DATA TO USE:
++++

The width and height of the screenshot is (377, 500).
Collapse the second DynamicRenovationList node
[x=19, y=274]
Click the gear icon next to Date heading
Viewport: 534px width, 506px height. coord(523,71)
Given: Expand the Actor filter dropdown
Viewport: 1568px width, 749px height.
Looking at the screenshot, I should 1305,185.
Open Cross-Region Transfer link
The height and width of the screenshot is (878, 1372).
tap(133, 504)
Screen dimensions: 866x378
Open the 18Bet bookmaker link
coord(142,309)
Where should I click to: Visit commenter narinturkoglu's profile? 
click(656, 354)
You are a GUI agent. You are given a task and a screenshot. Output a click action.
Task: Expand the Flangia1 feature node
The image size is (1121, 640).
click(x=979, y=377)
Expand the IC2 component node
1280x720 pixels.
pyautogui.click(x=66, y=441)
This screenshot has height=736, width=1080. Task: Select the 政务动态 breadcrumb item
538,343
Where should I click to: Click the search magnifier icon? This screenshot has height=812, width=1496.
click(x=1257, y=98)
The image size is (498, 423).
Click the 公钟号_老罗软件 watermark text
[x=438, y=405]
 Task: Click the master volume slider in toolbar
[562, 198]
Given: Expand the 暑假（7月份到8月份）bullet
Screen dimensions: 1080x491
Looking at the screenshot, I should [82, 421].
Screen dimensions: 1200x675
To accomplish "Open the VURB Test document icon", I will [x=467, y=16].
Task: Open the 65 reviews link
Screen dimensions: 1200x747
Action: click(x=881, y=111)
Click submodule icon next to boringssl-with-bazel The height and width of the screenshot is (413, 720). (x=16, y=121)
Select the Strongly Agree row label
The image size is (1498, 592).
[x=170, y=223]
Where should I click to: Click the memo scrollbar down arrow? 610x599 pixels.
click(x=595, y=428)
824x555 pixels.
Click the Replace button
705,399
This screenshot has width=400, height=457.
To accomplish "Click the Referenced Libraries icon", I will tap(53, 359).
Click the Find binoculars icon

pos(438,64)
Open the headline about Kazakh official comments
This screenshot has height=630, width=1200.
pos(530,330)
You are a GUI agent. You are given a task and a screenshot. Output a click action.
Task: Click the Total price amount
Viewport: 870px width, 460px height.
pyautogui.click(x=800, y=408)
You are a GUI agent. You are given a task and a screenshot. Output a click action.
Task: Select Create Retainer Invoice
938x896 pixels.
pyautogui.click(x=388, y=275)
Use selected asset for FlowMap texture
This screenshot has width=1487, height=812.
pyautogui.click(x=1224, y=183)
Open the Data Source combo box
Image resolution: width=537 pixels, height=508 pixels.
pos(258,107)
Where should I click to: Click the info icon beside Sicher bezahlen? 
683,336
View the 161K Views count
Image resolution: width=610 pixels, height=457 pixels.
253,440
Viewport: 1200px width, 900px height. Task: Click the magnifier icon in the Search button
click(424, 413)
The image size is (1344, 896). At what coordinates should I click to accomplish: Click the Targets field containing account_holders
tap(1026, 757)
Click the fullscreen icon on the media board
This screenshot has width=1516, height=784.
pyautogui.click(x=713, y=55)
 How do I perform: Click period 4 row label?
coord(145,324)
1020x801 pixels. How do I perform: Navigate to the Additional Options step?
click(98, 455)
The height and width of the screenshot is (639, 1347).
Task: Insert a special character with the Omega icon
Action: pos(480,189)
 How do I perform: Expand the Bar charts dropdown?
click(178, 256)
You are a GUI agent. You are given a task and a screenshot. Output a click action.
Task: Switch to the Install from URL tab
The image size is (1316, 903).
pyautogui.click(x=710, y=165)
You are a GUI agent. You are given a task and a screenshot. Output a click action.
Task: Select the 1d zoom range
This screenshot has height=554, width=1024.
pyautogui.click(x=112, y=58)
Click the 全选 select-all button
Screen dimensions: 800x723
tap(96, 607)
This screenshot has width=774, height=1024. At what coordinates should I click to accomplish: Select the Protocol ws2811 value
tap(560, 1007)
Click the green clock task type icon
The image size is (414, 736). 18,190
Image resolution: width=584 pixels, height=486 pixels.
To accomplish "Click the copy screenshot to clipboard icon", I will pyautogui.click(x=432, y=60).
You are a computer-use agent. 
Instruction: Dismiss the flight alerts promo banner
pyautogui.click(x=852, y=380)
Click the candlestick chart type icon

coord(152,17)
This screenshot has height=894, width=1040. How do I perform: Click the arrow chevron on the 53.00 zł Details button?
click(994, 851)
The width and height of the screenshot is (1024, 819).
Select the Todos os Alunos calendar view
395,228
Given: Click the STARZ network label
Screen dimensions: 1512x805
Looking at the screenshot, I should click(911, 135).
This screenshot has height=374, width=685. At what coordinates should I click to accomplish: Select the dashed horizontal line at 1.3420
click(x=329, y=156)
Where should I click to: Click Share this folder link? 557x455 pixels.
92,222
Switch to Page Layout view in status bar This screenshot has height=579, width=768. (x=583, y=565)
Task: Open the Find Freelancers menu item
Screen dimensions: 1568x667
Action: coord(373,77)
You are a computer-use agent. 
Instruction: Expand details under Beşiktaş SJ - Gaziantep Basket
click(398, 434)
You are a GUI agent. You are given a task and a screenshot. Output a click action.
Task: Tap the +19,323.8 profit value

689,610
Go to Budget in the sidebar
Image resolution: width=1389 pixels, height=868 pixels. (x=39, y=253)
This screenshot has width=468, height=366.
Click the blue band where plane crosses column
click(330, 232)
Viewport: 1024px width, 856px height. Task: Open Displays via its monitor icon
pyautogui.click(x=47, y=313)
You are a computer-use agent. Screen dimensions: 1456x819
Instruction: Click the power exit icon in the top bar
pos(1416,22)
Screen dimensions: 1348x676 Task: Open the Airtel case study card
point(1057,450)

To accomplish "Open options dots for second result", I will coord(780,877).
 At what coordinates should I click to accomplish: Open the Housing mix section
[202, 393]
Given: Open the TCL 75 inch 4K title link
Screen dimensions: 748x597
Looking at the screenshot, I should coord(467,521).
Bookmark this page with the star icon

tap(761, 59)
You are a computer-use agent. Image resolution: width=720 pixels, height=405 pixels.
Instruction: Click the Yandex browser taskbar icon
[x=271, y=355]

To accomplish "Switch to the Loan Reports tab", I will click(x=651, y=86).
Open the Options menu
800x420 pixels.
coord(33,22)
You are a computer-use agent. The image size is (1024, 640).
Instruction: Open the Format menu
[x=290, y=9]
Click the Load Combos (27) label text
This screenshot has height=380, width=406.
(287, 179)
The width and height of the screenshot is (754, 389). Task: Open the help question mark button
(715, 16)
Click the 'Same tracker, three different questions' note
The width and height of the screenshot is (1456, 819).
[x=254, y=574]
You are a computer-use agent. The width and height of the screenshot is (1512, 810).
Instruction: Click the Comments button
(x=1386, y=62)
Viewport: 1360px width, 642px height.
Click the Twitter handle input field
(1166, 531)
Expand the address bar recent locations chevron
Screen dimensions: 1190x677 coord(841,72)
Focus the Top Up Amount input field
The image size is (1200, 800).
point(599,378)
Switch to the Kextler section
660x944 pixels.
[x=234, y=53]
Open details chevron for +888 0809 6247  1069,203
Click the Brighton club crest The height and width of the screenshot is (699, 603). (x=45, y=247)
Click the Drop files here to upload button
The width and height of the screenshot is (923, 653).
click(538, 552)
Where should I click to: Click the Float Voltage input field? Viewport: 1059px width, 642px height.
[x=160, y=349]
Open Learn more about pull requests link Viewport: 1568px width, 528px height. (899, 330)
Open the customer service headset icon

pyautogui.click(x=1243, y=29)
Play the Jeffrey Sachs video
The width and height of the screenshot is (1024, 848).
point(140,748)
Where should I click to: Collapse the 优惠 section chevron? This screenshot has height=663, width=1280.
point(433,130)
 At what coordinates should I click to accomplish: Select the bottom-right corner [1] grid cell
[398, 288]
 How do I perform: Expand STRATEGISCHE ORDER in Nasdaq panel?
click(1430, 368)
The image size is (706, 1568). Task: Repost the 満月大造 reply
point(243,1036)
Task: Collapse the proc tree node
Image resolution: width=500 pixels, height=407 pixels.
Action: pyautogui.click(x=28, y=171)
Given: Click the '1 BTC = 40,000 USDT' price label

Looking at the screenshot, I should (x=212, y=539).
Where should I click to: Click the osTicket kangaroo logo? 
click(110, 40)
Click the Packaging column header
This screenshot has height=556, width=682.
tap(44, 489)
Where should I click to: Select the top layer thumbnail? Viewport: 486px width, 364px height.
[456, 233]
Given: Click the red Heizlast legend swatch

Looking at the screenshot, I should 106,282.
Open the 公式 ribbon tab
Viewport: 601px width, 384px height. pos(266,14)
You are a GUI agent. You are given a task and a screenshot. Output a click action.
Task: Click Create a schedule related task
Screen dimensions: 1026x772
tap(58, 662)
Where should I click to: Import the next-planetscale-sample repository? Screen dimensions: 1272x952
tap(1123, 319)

++++

EXERCISE GOAL: Using the entries above, give again exactly the lines from the line holding "Instruction: Open the Format menu" through the line holding "Play the Jeffrey Sachs video". Include both end lines and nothing else.

RESULT:
Instruction: Open the Format menu
[x=290, y=9]
Click the Load Combos (27) label text
This screenshot has height=380, width=406.
(287, 179)
The width and height of the screenshot is (754, 389). Task: Open the help question mark button
(715, 16)
Click the 'Same tracker, three different questions' note
The width and height of the screenshot is (1456, 819).
[x=254, y=574]
You are a computer-use agent. The width and height of the screenshot is (1512, 810).
Instruction: Click the Comments button
(x=1386, y=62)
Viewport: 1360px width, 642px height.
Click the Twitter handle input field
(1166, 531)
Expand the address bar recent locations chevron
Screen dimensions: 1190x677 coord(841,72)
Focus the Top Up Amount input field
The image size is (1200, 800).
point(599,378)
Switch to the Kextler section
660x944 pixels.
[x=234, y=53]
Open details chevron for +888 0809 6247  1069,203
Click the Brighton club crest The height and width of the screenshot is (699, 603). (x=45, y=247)
Click the Drop files here to upload button
The width and height of the screenshot is (923, 653).
click(538, 552)
Where should I click to: Click the Float Voltage input field? Viewport: 1059px width, 642px height.
[x=160, y=349]
Open Learn more about pull requests link Viewport: 1568px width, 528px height. (899, 330)
Open the customer service headset icon

pyautogui.click(x=1243, y=29)
Play the Jeffrey Sachs video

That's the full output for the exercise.